Sunday, December 7, 2008

Judicial Activism or Unalienable Right?

From the Huffington Post:

A Montana judge has ruled that doctor-assisted suicides are legal in the state, a decision likely to be appealed as the state argues that the Legislature, not the court, should decide whether terminally ill patients have the right to take their own life.

Judge Dorothy McCarter issued the ruling late Friday in the case of a Billings man with terminal cancer, who had sued the state with four physicians that treat terminally ill patients and a nonprofit patients' rights group.

"The Montana
constitutional rights of individual privacy and human dignity, taken together, encompass the right of a competent terminally (ill) patient to die with dignity," McCarter said in the ruling.

It also said that those patients had the right to obtain self-administered medications to hasten death if they find their suffering to be unbearable, and that physicians can prescribe such medication without fear of prosecution.

"The patient's right to die with dignity includes protection of the patient's physician from liability under the state's homicide statutes," the judge wrote.

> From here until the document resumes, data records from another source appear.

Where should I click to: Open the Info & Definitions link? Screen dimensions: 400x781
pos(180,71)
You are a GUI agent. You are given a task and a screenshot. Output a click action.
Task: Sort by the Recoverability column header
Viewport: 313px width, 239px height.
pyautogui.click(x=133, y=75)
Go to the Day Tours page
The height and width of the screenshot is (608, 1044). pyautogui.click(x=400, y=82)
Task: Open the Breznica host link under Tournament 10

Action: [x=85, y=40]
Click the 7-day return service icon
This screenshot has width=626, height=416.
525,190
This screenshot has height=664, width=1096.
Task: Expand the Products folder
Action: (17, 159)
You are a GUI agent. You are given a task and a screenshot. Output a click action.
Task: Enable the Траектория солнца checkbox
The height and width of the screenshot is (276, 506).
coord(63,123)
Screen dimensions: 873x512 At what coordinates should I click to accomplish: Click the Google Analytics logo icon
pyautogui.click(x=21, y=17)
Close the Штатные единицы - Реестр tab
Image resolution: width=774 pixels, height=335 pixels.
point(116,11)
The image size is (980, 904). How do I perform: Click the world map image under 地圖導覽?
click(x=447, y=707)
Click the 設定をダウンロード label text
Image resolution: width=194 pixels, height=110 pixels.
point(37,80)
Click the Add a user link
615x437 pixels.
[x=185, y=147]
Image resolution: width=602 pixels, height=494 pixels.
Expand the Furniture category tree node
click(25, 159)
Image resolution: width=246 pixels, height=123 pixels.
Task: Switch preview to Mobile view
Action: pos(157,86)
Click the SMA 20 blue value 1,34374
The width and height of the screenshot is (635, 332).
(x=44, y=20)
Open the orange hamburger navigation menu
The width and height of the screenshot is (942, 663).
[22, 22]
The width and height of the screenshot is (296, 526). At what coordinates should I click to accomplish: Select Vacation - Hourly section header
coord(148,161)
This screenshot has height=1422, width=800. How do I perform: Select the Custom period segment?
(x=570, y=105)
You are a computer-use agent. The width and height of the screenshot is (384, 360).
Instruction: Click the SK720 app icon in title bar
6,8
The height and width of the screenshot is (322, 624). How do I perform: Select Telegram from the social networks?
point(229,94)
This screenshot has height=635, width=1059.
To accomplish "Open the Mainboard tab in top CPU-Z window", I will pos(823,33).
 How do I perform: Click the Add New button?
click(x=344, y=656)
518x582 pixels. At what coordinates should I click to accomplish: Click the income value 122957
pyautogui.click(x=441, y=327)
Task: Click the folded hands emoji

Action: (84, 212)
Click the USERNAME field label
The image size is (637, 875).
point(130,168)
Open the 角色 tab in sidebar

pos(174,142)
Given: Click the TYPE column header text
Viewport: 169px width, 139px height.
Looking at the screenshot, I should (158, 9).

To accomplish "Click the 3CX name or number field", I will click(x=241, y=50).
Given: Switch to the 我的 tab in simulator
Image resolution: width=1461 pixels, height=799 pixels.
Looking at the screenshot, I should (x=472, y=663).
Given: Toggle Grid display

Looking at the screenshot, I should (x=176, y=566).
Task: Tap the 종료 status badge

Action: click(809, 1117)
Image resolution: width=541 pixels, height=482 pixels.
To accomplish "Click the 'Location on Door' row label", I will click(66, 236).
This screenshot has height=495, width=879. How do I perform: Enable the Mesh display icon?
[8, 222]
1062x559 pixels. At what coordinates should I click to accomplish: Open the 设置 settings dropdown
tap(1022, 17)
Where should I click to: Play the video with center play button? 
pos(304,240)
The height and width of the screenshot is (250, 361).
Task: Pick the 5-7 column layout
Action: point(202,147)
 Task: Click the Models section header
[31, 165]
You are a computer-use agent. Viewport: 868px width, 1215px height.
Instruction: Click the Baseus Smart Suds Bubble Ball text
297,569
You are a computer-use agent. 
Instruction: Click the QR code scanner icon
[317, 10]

Attorney General Mike McGrath said Saturday that attorneys in his office would discuss the ruling next week and expected the state will appeal the ruling.

"It's a major constitutional issue and the Supreme Court should rule on it," said McGrath, who will be sworn in as chief justice of the Montana Supreme Court in January.


I want to put myself down on the side of those who believe that individual rights should not be subject to majority rule. This is what the courts are for and why judicial activism is perfectly justified when necessary.